Here are five things to know about Goolsbee:

  1. Like Emanuel, he served in the Obama White House. Goolsbee was as a close adviser to President Barack Obama, eventually becoming chair of his Council of Economic Advisors. The Chicago Teachers Union see this tie as a liability. “Mr. Goolsbee comes into a board responsible for students and their schools being starved of resources for the last eight years by the man who appointed him,” the union said in a statement. “Those same neighborhoods continue to struggle from the consequences of a foreclosure crisis that the administration he served in Washington failed to address.”
  2. He has weighed in on education before. A prolific opinion writer, he has written favorably about the economic arguments for universal prekindergarten, a priority for the outgoing mayor, saying that expanding early childhood education is a bargain over the long term. In a 2015 survey of economists’ positions on public issues, Goolsbee expressed optimism about “value-added” measures that try to isolate the impact of individual teachers on student test scores — though he qualified the approach as having “lots of noise and unobservables.” Expressing uncertainty about vouchers, Goolsbee said he fears that letting parents use public funds to pay for private school tuition could harm public schools, which have fixed costs cannot easily be reduced when students leave them. (A tax-credit version of vouchers launched in Illinois last year but now faces an uncertain future under a new Democratic governor.)
  3. He’ll bring a focus on fiscal policy to a board that oversees a big and uncertain budget. A close economic adviser to President Obama and prolific commenter on matters of economic policy in the national media, he’s joining a board that oversees $8 billion in outstanding debt. Chicago has credited the passage of an equitable funding bill, in 2017, for helping stabilize its finances. But the district’s economic future is uncertain, especially as families continue to leave the city.
  4. His personal public school experience is limited. He attended an elite private high school in the suburbs of Boston where he grew up, and his children attended the University of Chicago’s Lab School both before and after the family’s time in Washington, D.C., he has said in interviews.
  5. He’s got a following, and a sense of humor. For proof, check out his Twitter feed, which has 80,000 followers, and his October appearance on the popular NPR quiz show “Wait, Wait, Don’t Tell Me.” Plus, his official University of Chicago profile lists a special interest in improv comedy. That sets him apart from the rest of the school board members, who tend to keep a low public profile.  

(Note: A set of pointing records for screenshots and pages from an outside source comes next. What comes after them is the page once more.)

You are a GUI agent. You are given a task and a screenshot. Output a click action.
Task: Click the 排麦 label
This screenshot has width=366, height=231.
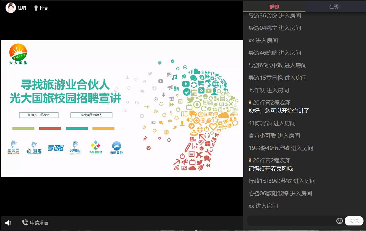[44, 8]
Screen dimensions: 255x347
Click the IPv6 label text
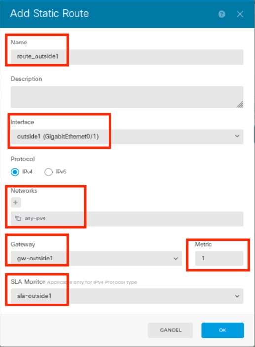61,172
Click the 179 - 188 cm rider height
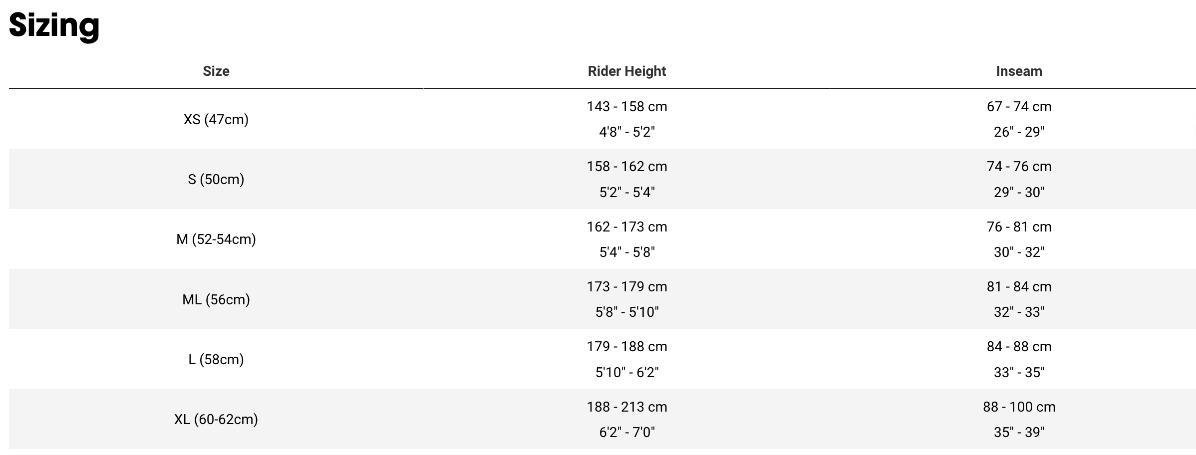Screen dimensions: 1196x455 (627, 347)
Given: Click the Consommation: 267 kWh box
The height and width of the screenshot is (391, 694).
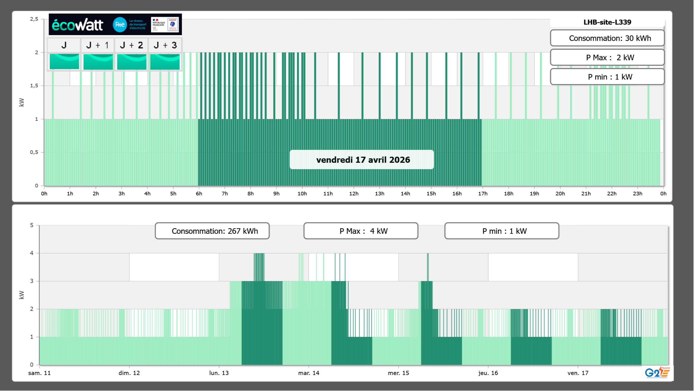Looking at the screenshot, I should 212,231.
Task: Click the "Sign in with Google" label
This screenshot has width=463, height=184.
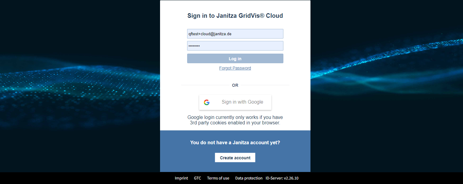Action: (x=242, y=102)
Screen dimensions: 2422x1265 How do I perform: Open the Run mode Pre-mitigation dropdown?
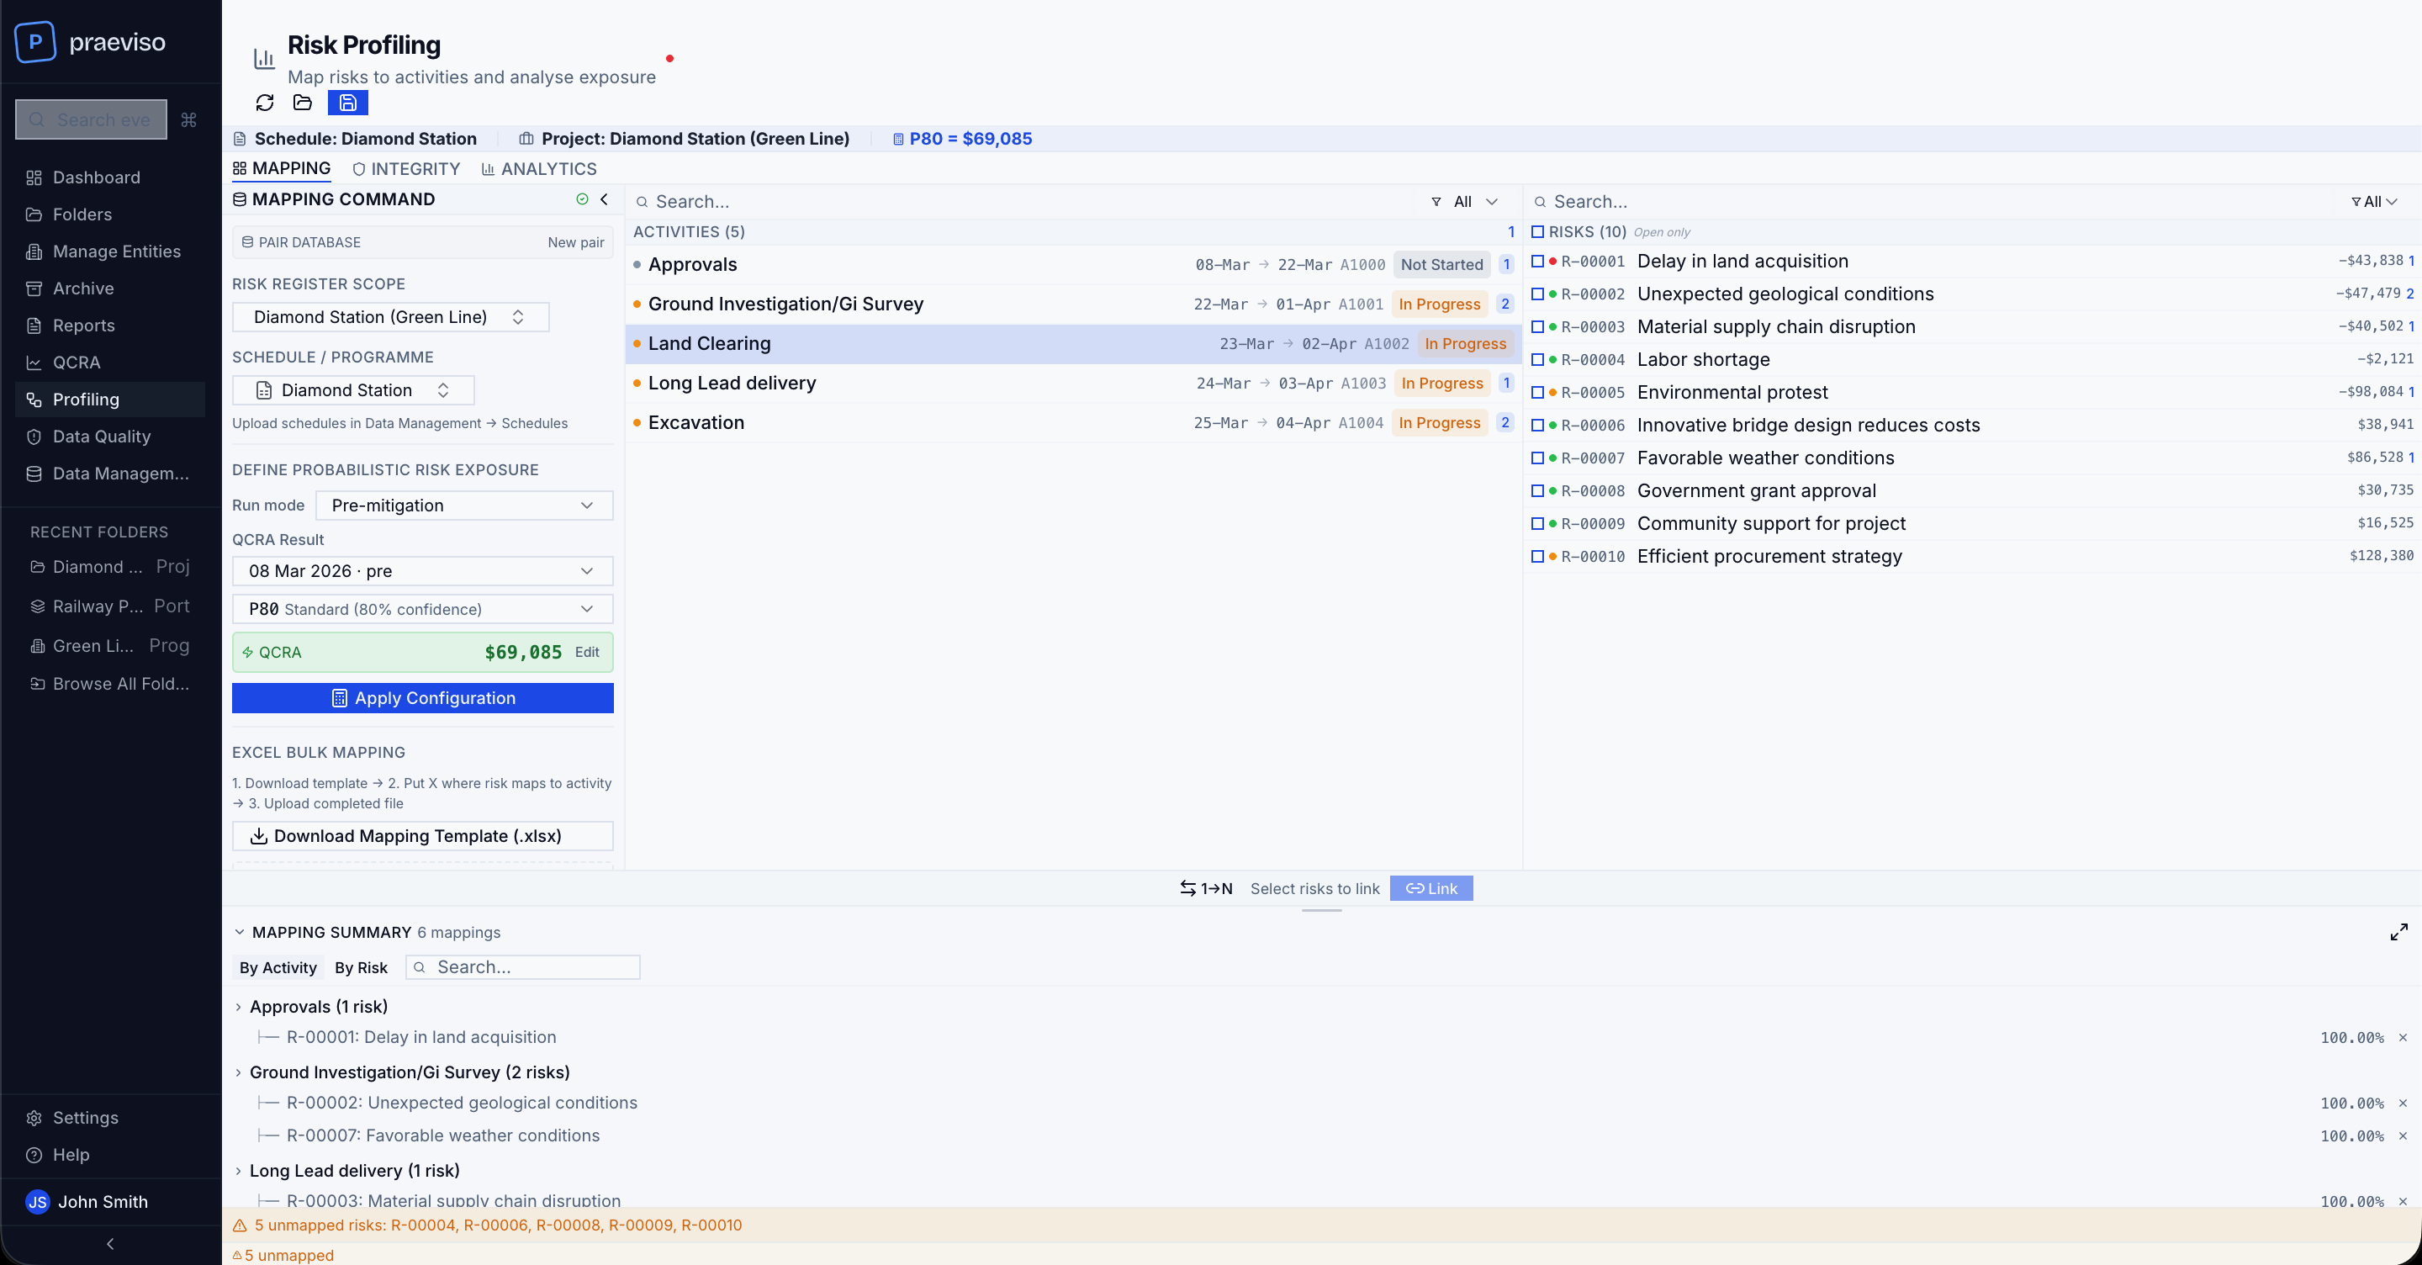click(464, 505)
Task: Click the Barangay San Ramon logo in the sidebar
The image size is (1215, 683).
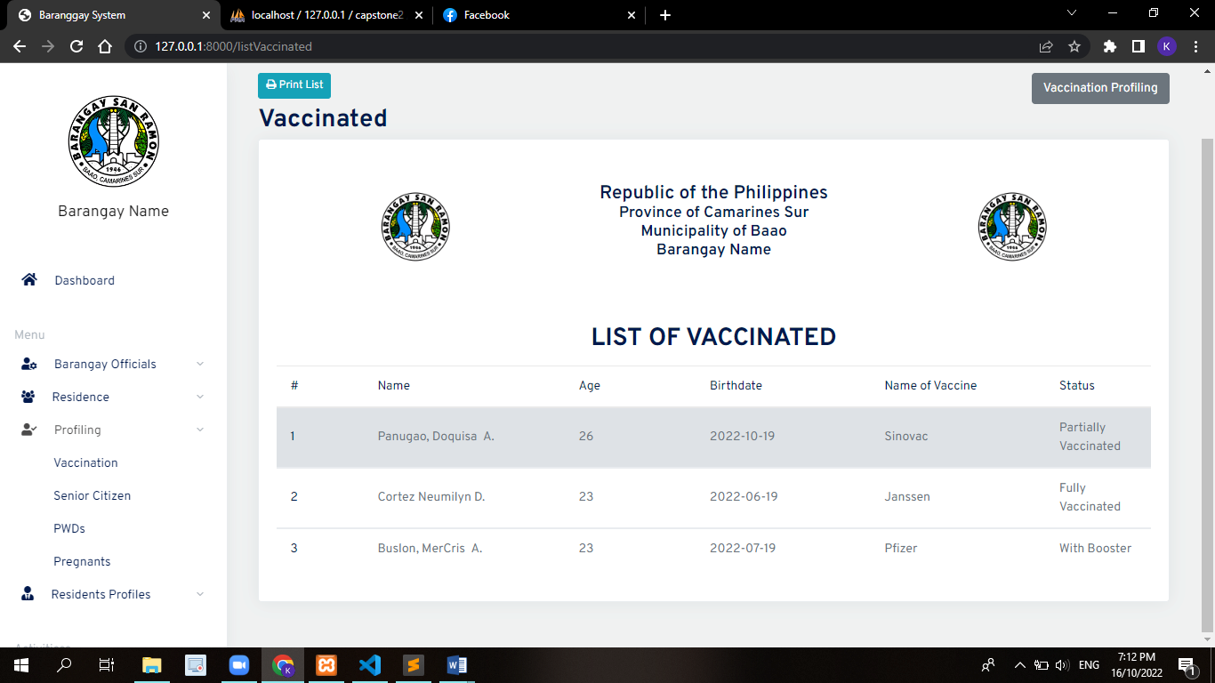Action: [114, 142]
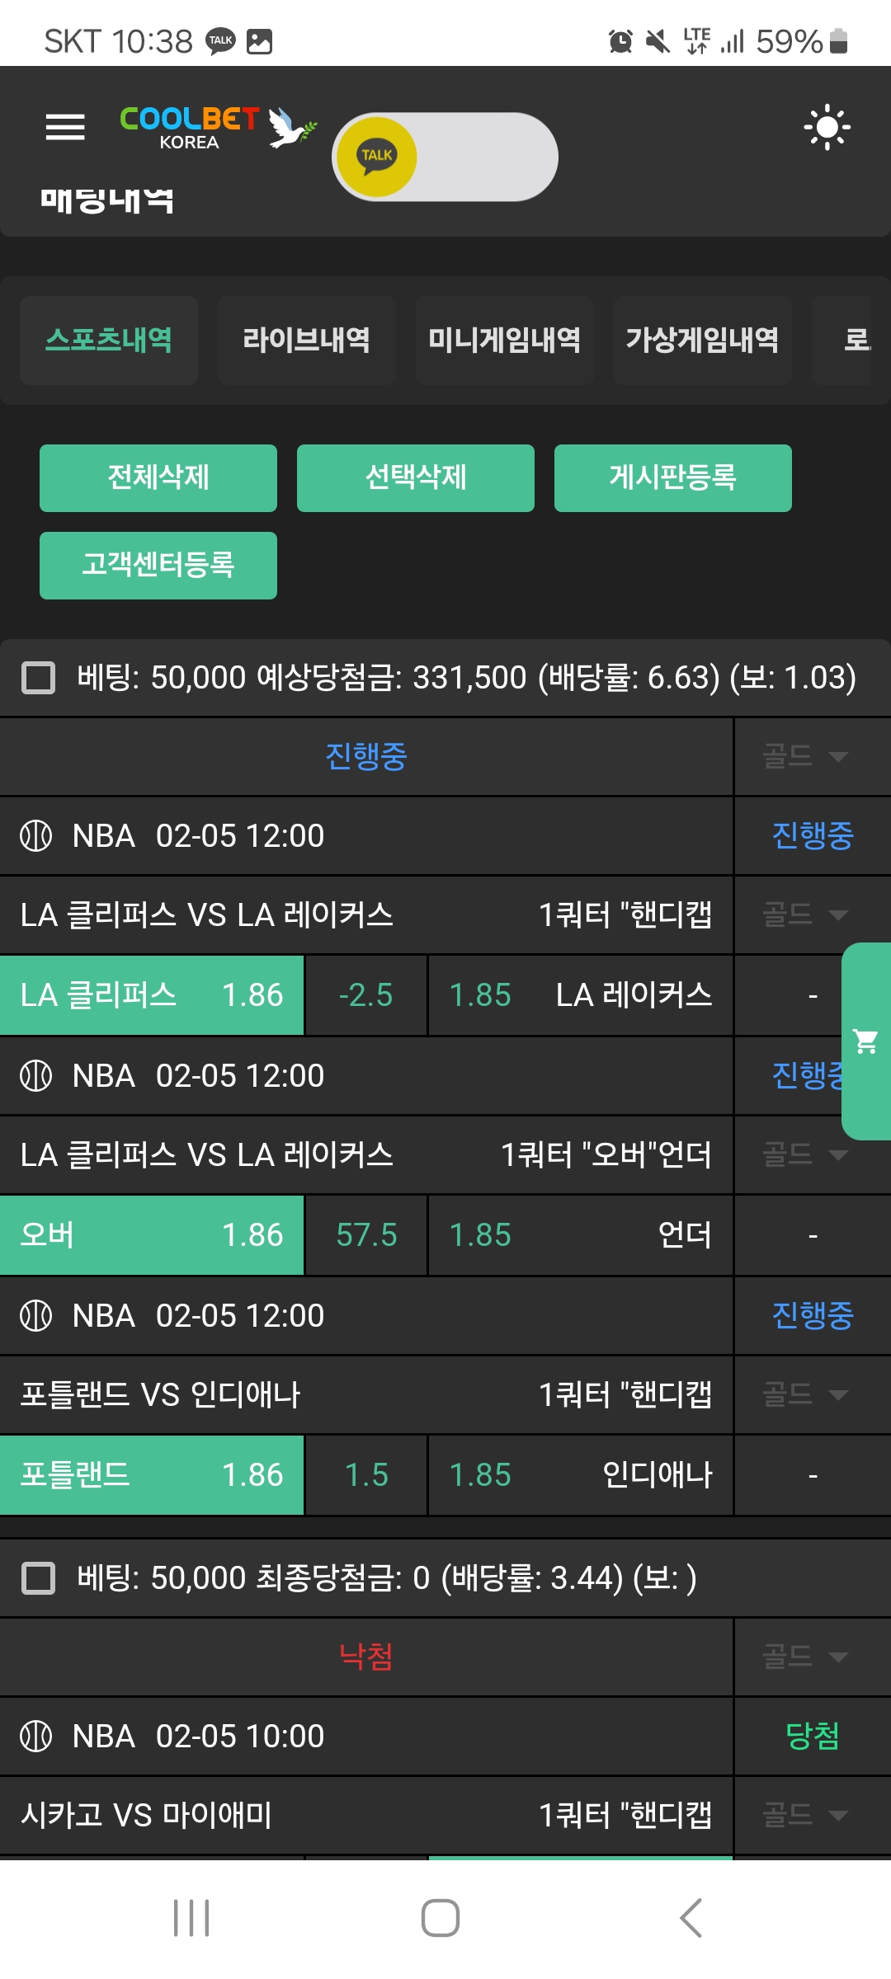This screenshot has height=1979, width=891.
Task: Select LA 클리퍼스 1.86 odds cell
Action: (x=152, y=995)
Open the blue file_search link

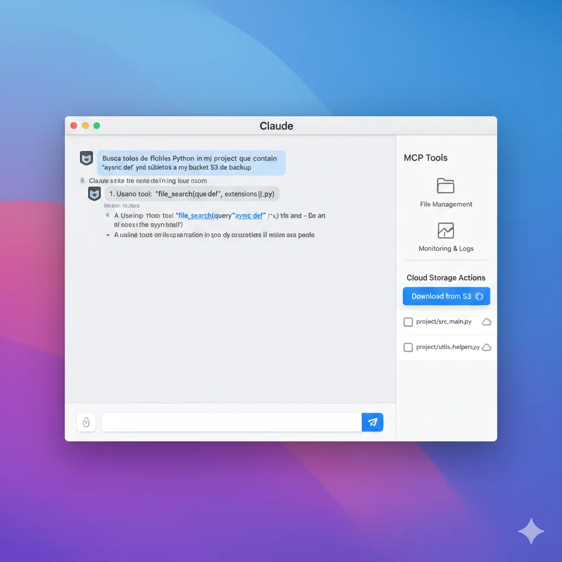click(x=195, y=216)
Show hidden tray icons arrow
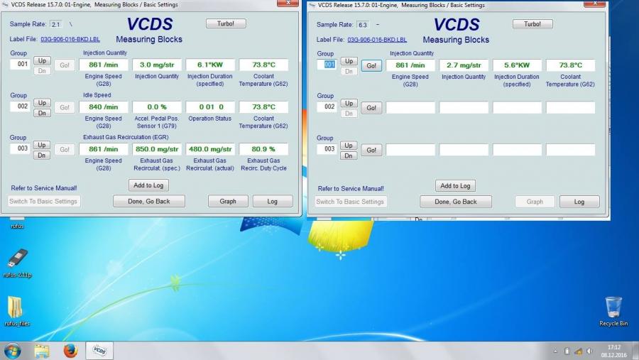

How long Goolsbee serves could depend on what happens after Emanuel leaves office in early 2019. Chicago’s mayor has controlled the city school board since 1995, but Emanuel’s decision not to seek a third term has heightened debate about whether the city’s schools have benefitted.

In 2011 and 2015, voters backed non-binding resolutions that would make the board democratically elected. Now, two of the leading candidates in the mayor’s race, Cook County Board President Toni Preckwinkle and state comptroller Susana Mendoza, have said they’d support an elected school board — reducing their own power over education if they become mayor.

How soon a change could happen is unclear, but state lawmakers who would have to sign off on such a change have an ally in Gov.-elect J.B. Pritzker, who has said he supports the call for an elected school board.

The issue was a point of debate at a Chalkbeat Chicago event this week at Malcolm X College. At the event, titled “Education for All? Chicago’s Next Mayor and the Future of Public Schools,” some panelists voiced concern that elections would be dominated by well-organized factions, such as the teachers union, that would have the ability to outspend other candidates.